>>>>>
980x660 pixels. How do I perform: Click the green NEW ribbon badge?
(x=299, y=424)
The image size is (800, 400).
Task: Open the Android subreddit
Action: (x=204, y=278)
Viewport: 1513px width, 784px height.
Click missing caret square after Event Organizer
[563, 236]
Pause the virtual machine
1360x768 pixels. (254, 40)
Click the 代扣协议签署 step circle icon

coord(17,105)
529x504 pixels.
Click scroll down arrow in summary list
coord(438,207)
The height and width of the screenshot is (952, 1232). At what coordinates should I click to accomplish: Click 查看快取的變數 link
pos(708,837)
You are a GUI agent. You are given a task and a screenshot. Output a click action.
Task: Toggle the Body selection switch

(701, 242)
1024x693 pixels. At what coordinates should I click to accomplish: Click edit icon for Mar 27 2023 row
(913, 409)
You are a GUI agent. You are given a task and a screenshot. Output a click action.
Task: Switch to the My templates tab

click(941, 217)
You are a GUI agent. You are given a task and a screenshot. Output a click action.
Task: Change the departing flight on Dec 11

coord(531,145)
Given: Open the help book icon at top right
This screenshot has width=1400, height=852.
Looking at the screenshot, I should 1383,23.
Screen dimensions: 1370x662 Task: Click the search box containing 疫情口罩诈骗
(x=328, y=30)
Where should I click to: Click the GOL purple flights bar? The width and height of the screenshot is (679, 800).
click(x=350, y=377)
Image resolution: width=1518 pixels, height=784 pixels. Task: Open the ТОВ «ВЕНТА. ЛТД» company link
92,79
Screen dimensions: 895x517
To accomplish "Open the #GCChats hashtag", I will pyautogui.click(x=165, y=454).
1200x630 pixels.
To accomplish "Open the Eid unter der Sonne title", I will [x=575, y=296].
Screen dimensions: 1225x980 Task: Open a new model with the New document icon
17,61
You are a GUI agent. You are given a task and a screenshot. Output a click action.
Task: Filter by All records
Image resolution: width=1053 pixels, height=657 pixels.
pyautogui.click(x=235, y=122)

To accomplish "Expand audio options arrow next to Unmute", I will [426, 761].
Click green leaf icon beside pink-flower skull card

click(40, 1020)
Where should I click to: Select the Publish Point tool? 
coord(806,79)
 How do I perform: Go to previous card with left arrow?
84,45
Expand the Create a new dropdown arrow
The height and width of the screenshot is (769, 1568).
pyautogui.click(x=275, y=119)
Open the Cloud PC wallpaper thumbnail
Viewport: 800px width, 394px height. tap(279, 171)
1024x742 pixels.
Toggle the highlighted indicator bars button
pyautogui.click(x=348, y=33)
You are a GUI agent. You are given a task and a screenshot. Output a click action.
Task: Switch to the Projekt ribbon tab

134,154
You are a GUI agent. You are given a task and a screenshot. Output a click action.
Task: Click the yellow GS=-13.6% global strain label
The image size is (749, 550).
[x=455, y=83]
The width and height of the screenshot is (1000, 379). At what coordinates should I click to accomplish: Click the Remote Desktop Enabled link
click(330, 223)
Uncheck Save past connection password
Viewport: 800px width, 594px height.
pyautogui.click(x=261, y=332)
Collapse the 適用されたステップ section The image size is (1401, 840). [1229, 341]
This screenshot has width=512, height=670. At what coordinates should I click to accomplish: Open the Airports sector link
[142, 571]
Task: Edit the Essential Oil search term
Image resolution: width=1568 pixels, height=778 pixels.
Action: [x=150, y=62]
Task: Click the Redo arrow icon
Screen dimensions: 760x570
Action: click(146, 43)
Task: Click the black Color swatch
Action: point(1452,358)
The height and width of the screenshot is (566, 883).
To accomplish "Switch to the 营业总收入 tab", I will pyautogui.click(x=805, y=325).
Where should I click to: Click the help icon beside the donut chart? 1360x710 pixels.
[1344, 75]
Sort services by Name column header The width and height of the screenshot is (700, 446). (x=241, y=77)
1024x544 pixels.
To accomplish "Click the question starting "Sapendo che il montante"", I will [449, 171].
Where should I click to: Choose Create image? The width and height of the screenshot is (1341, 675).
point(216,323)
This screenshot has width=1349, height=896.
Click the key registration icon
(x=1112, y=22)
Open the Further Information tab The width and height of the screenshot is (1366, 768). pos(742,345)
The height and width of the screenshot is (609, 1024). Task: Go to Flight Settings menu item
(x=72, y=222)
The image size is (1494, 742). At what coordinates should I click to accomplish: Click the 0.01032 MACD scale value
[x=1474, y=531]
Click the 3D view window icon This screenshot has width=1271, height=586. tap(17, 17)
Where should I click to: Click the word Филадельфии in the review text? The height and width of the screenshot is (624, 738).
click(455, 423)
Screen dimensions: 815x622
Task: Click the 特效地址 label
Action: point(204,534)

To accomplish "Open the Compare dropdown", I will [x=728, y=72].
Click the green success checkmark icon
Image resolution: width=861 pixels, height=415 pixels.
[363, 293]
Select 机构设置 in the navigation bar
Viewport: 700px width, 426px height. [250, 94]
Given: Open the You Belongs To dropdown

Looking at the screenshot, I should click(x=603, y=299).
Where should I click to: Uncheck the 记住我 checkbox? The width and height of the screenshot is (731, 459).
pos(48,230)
<<<<<
__Required work__
What is asked for is an exact copy of the lines above from the one containing "Collapse the 適用されたステップ" through the one containing "Click the 3D", and only those.

__Result for this task__
Collapse the 適用されたステップ section The image size is (1401, 840). [1229, 341]
This screenshot has width=512, height=670. At what coordinates should I click to accomplish: Open the Airports sector link
[142, 571]
Task: Edit the Essential Oil search term
Image resolution: width=1568 pixels, height=778 pixels.
Action: [x=150, y=62]
Task: Click the Redo arrow icon
Screen dimensions: 760x570
Action: click(146, 43)
Task: Click the black Color swatch
Action: point(1452,358)
The height and width of the screenshot is (566, 883).
To accomplish "Switch to the 营业总收入 tab", I will pyautogui.click(x=805, y=325).
Where should I click to: Click the help icon beside the donut chart? 1360x710 pixels.
[1344, 75]
Sort services by Name column header The width and height of the screenshot is (700, 446). (x=241, y=77)
1024x544 pixels.
To accomplish "Click the question starting "Sapendo che il montante"", I will [449, 171].
Where should I click to: Choose Create image? The width and height of the screenshot is (1341, 675).
point(216,323)
This screenshot has width=1349, height=896.
Click the key registration icon
(x=1112, y=22)
Open the Further Information tab The width and height of the screenshot is (1366, 768). pos(742,345)
The height and width of the screenshot is (609, 1024). Task: Go to Flight Settings menu item
(x=72, y=222)
The image size is (1494, 742). At what coordinates should I click to accomplish: Click the 0.01032 MACD scale value
[x=1474, y=531]
Click the 3D view window icon This screenshot has width=1271, height=586. tap(17, 17)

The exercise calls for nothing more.